• Aufgabe a:
Beantworte zum Text über Acrylamid diese Fragen:
(i) Welche Behörde wird als Beispiel für Institutionen genannt, die Acrylamid als mögliche Gefahr sehen?
(ii) Seit wann gelten in der EU neue Regeln für Acrylamid-Werte in Lebensmitteln?
(iii) Wer soll prüfen, ob die Unternehmen die Richtwerte einhalten?

• Text:

▬▬▬▬▬▬▬▬▬▬

Trotzdem bewerten Institutionen wie die Europäische Behörde für Lebensmittelsicherheit (EFSA) Acrylamid als eine potenzielle Gefahr für die öffentliche Gesundheit. Kinder sind nach Sicht der Experten einem besonderen Risiko ausgesetzt. Denn sie können bezogen auf ihr geringes Körpergewicht relativ schnell höhere Mengen der Substanz aufnehmen.
Neue Richtwerte
Aus diesen Gründen gelten in der Europäischen Union seit dem 11. April 2018 neue Regeln für Acrylamid-Werte in Lebensmitteln. Unternehmen, die zum Beispiel Pommes, Chips, Brot oder Kaffee produzieren, müssen künftig darauf achten, dass der Acrylamid-Gehalt in ihren Produkten unter den gesetzlich vorgeschriebenen Richtwerten liegt. Dass sie dies auch tun, sollen die Lebensmittelbehörden in den einzelnen EU-Ländern kontrollieren.

▬▬▬▬▬▬▬▬▬▬

• Einträge:
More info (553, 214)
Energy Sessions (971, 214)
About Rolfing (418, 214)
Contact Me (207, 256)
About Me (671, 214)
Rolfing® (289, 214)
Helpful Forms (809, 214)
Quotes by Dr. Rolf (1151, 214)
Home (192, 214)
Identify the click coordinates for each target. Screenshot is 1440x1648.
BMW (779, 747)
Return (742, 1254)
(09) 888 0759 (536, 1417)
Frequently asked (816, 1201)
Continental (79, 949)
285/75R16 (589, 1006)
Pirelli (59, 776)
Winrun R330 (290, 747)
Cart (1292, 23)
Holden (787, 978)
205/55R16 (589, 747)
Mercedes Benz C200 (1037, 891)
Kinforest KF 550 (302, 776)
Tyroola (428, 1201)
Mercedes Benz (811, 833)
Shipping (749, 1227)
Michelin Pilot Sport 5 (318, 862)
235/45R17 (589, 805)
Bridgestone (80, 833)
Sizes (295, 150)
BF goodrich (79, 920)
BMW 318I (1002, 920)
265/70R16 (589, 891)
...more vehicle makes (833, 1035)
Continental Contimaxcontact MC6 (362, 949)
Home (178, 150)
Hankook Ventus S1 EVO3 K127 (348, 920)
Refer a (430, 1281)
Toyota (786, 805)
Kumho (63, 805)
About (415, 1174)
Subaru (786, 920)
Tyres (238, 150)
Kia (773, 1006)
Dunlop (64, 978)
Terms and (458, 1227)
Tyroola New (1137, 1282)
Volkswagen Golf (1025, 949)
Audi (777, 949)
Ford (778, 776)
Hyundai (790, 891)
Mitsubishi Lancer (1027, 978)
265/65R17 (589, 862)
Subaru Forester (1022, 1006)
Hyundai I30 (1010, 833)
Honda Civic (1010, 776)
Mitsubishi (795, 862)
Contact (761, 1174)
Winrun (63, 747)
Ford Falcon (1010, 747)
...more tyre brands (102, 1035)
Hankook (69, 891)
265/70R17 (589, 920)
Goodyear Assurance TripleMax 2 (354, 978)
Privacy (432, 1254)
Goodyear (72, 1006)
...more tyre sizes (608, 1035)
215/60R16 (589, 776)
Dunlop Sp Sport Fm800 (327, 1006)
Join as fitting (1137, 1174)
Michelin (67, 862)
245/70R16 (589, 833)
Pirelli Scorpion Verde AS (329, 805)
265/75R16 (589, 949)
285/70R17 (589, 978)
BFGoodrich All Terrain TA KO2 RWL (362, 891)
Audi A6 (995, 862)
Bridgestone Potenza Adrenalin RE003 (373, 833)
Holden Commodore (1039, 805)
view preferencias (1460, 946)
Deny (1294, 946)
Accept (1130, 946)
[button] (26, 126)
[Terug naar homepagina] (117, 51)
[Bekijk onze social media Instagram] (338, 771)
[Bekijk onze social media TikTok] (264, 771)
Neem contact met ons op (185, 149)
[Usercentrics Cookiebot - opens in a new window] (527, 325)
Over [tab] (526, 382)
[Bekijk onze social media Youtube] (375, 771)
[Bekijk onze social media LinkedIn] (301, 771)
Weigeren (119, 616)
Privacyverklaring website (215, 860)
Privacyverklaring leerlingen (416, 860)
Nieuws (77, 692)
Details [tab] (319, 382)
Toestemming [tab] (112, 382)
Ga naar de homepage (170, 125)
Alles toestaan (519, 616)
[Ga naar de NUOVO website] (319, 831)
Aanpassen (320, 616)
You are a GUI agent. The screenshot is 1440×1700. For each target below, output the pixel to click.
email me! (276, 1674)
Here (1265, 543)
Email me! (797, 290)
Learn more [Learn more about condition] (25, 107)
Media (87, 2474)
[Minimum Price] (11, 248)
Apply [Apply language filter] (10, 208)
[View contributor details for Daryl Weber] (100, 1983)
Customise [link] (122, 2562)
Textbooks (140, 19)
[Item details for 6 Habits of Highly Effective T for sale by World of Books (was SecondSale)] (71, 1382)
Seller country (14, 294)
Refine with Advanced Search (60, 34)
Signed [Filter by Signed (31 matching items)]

▬▬▬▬▬▬▬▬▬▬

• Aufgabe b:
Schreib die Zeilen aus der Liste von der Zeile mit „Energy Sessions (971, 214)“ bis zur Zeile mit „215/60R16 (589, 776)“, beide eingeschlossen, noch einmal ab. Ersetze dabei „Kumho“ durch „Nexen“ und lass alles andere gleich.

• Lösung a:
(i) Die Europäische Behörde für Lebensmittelsicherheit (EFSA).
(ii) Seit dem 11. April 2018.
(iii) Die Lebensmittelbehörden in den einzelnen EU-Ländern.

• Lösung b:
Energy Sessions (971, 214)
About Rolfing (418, 214)
Contact Me (207, 256)
About Me (671, 214)
Rolfing® (289, 214)
Helpful Forms (809, 214)
Quotes by Dr. Rolf (1151, 214)
Home (192, 214)
Identify the click coordinates for each target. Screenshot is 1440x1648.
BMW (779, 747)
Return (742, 1254)
(09) 888 0759 (536, 1417)
Frequently asked (816, 1201)
Continental (79, 949)
285/75R16 (589, 1006)
Pirelli (59, 776)
Winrun R330 (290, 747)
Cart (1292, 23)
Holden (787, 978)
205/55R16 (589, 747)
Mercedes Benz C200 (1037, 891)
Kinforest KF 550 (302, 776)
Tyroola (428, 1201)
Mercedes Benz (811, 833)
Shipping (749, 1227)
Michelin Pilot Sport 5 (318, 862)
235/45R17 (589, 805)
Bridgestone (80, 833)
Sizes (295, 150)
BF goodrich (79, 920)
BMW 318I (1002, 920)
265/70R16 (589, 891)
...more vehicle makes (833, 1035)
Continental Contimaxcontact MC6 (362, 949)
Home (178, 150)
Hankook Ventus S1 EVO3 K127 (348, 920)
Refer a (430, 1281)
Toyota (786, 805)
Nexen (63, 805)
About (415, 1174)
Subaru (786, 920)
Tyres (238, 150)
Kia (773, 1006)
Dunlop (64, 978)
Terms and (458, 1227)
Tyroola New (1137, 1282)
Volkswagen Golf (1025, 949)
Audi (777, 949)
Ford (778, 776)
Hyundai (790, 891)
Mitsubishi Lancer (1027, 978)
265/65R17 (589, 862)
Subaru Forester (1022, 1006)
Hyundai I30 (1010, 833)
Honda Civic (1010, 776)
Mitsubishi (795, 862)
Contact (761, 1174)
Winrun (63, 747)
Ford Falcon (1010, 747)
...more tyre brands (102, 1035)
Hankook (69, 891)
265/70R17 (589, 920)
Goodyear Assurance TripleMax 2 (354, 978)
Privacy (432, 1254)
Goodyear (72, 1006)
...more tyre sizes (608, 1035)
215/60R16 (589, 776)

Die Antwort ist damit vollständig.